-
Notifications
You must be signed in to change notification settings - Fork 241
Description
Sorry for the long post, I wanted to brain dump this stuff in case anyone else is interested.
#1712 got me thinking about .ksm files in general and why they are so gosh-darn big. In my experience they are always larger than a minified text version, and often bigger than the text version with whitespace and comments. This has always seemed ridiculous to me so I decided to start investigating a couple days ago and I now have numbers and suggestions!
All my testing so far as been done with boot.ks which I've heavily hand-optimized in the past. This may not be totally representative of scripts in general, but being able to compete with a hand-optimized and minified version seems like as good a place as any to start:
- as-is the file is 2403 bytes
- minified it's 1014 bytes
- compiled with KOS 1.0 it's 2593 bytes (yup, bigger than the source file)

**Dataset entries**:
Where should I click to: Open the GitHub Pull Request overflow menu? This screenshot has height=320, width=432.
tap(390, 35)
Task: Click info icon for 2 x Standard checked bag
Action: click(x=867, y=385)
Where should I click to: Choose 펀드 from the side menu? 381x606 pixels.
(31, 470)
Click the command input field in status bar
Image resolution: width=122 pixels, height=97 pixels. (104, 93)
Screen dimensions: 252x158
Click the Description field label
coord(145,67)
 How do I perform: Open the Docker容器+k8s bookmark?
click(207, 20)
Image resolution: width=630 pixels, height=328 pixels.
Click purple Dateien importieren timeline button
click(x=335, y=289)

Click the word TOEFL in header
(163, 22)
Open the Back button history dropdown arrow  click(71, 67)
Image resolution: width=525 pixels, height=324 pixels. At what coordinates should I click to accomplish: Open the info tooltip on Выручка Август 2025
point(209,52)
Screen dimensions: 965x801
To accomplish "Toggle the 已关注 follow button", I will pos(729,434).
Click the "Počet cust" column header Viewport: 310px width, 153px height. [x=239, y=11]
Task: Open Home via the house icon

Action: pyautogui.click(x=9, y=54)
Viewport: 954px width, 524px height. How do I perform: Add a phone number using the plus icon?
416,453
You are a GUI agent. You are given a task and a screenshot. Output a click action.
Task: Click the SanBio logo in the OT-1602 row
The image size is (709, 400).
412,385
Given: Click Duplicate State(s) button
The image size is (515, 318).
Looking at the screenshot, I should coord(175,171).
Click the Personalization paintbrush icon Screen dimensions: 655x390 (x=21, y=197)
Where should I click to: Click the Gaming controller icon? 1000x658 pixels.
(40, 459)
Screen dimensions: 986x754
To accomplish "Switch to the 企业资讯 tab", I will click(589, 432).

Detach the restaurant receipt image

**Exercise task A**: In the forum post on .ksm file sizes, what is the size of boot.ks after compilation with KOS 1.0?
**Exercise task B**: Continue the forum post on .ksm file sizes from the point at which it ends.

**Final answer A**: 2593 bytes.

**Final answer B**:
I started by writing a disassembler for ksm files so I could see what was going on under the hood. The output below is from the summary section of this tool (I also dump the full symbol table and instruction listings).
Starting Point
File Size: 2593 bytes
Arguments: 147 in 922 bytes (6.3 avg)
Strings: 818 bytes
Label: 26 in 182 bytes
Magic: Args 33 Ops 33
Code: 365 ops w/ 324 args in 1013 bytes
PUSH x150 450
CALL x31 155
PUSHSCOPE x14 70
LABELRESET x19 57
RETURN x17 51
PUSHDELEGATERELOCATELATER x8 40
POPSCOPE x13 39
BRANCHFALSE x11 33
Debug: 600 bytes
First Pass
The debug section takes a ton of space. It's like bundling a .pdb and functionally isn't required (this is no different than minimizing a text file to be all on one line). I also noticed that there were 33 separate copies of the "magic" stack marking value in the arguments table. Apparently KOSArgMarkerType doesn't have an Equals/GetHashCode override so a new value is added for pretty much every function call in the code.
- remove debug info: 590 bytes
- fix duplicate stack markers: 32 bytes
File Size: 1971 bytes
Arguments: 115 in 890 bytes (7.7 avg)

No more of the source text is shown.